Head of Saudi religious police denies corruption
Abdulatif al-Sheikh says he would resign if there is one case of financial corruption
The head of Saudi Arabia’s religious police Sheikh Abdulatif al-Sheikh has dismissed reports of financial corruption within the institution, a Saudi daily said on Friday.
Dubbing the reports as rumors, al-Sheikh pledged to step down should there be “one case” that involves financial fraud, even if it amounts to one Riyal ($0.27), the Saudi daily al-Riyadh reported.
Al-Sheikh, who expressed his satisfaction over the performance of the Commission for the Promotion of Virtue and Prevention of Vice (Haia), said those who are against reforming the institution are the ones disseminating corruption rumors.
He accused former members of the police force, who were discharged earlier for their “oppressive practices,” to be the ones behind the corruption rumors, the newspaper added.
Al-Sheikh blamed the former members of seeking to “tarnish the image” of his institution after they “lost interests from which they used to benefit in the past.”
Corruption allegations
In August 2013, a source in the Saudi National Anti-Corruption Commission (known as “Nazaha”) said it received a complaint with alleged violations with the religious police.

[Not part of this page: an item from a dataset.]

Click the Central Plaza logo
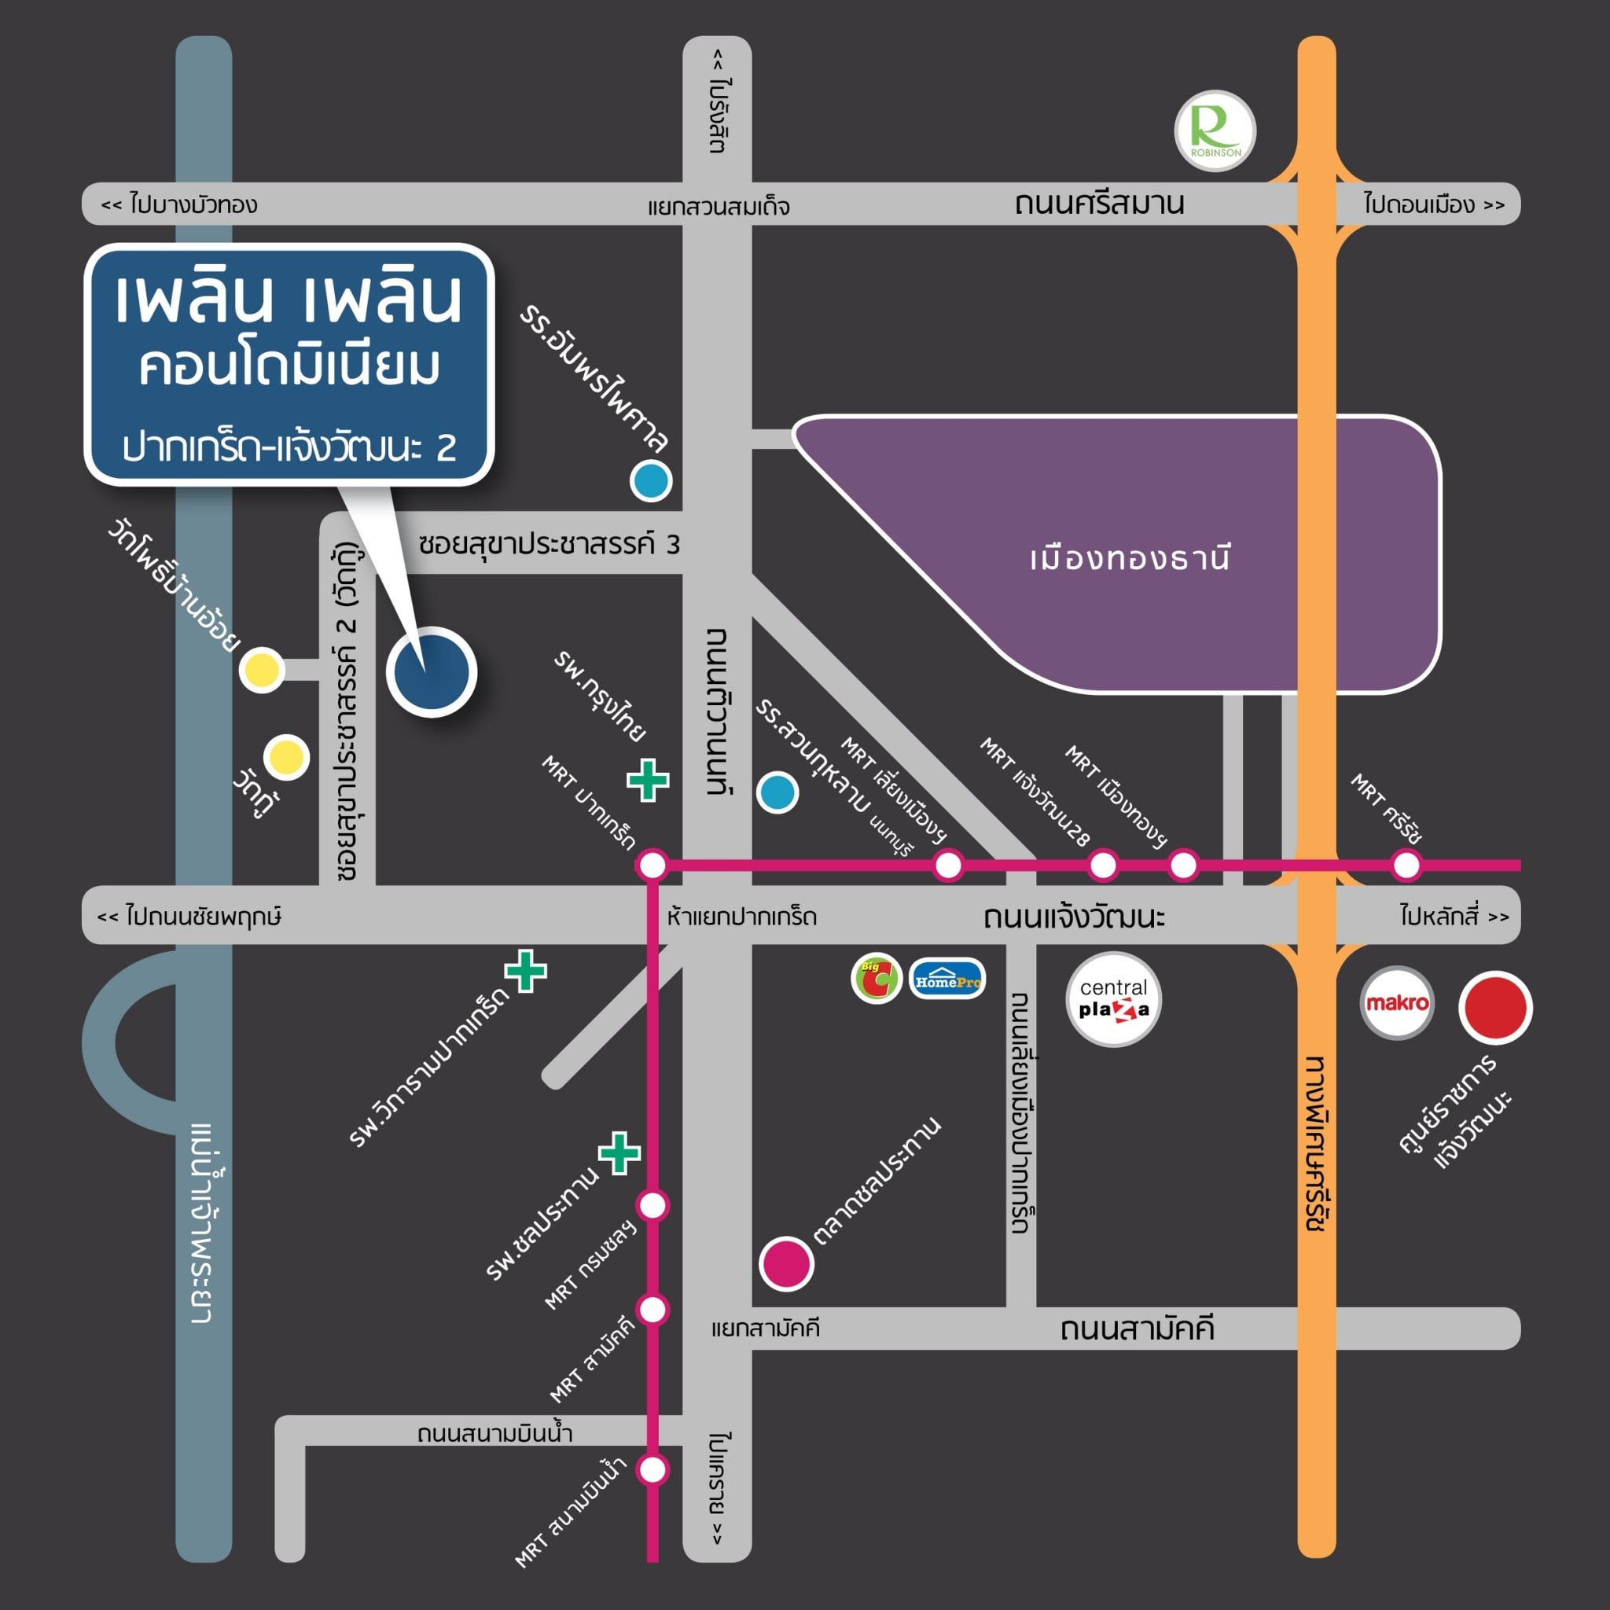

One of the violations included a contract with a real estate firm to rent a tower on Riyadh’s King Fahd Road, the Saudi daily newspaper Okaz reported at the time.
The contract was allegedly for SR17.8 million ($4.53 million), despite that the same building was previously approved for rental to the Ministry of Housing for SR15 million ($4 million).
The complaint also included a claim that an official from the commission received a SR800,000 ($213,000) loan, of which SR400,000 ($106,000) was allocated for the opening of an “intellectual security” training program.
The commission spokesman, Turki Al-Shaleel, rejected the allegations as baseless and part of attempts to smear the religious authority, according to local daily, Okaz.
Shaleel said the general secretariat of the commission reserves the right to prosecute parties that spread wrongful reports about it.
The head of the Saudi religious police, Sheikh Abdel Latif al-Sheikh, at the governmental ranking of minister, reports directly to King Abdullah bin Abdul Aziz.
In a special interview with Al Arabiya News Channel aired on December last year, the head of the religious police, which is comprised of 6,000 members, said he was seeking a moderate approach to enforce the Shariah code in public.
“We are neither extremists nor too lenient. We follow the course of the Prophet Mohammad and we don’t seek to be repressive or brutal because this is not part of Islamic Shariah,” he said.
Al-Sheikh had said in February that there were “extremists” within the Commission.
He labeled them as “advocates of sedition” and vowed to eliminate them. “There are advocates of sedition within the Haia, and we will deal with them in accordance with the law and regulations. We will eliminate whoever urges sedition in this country,” he warned.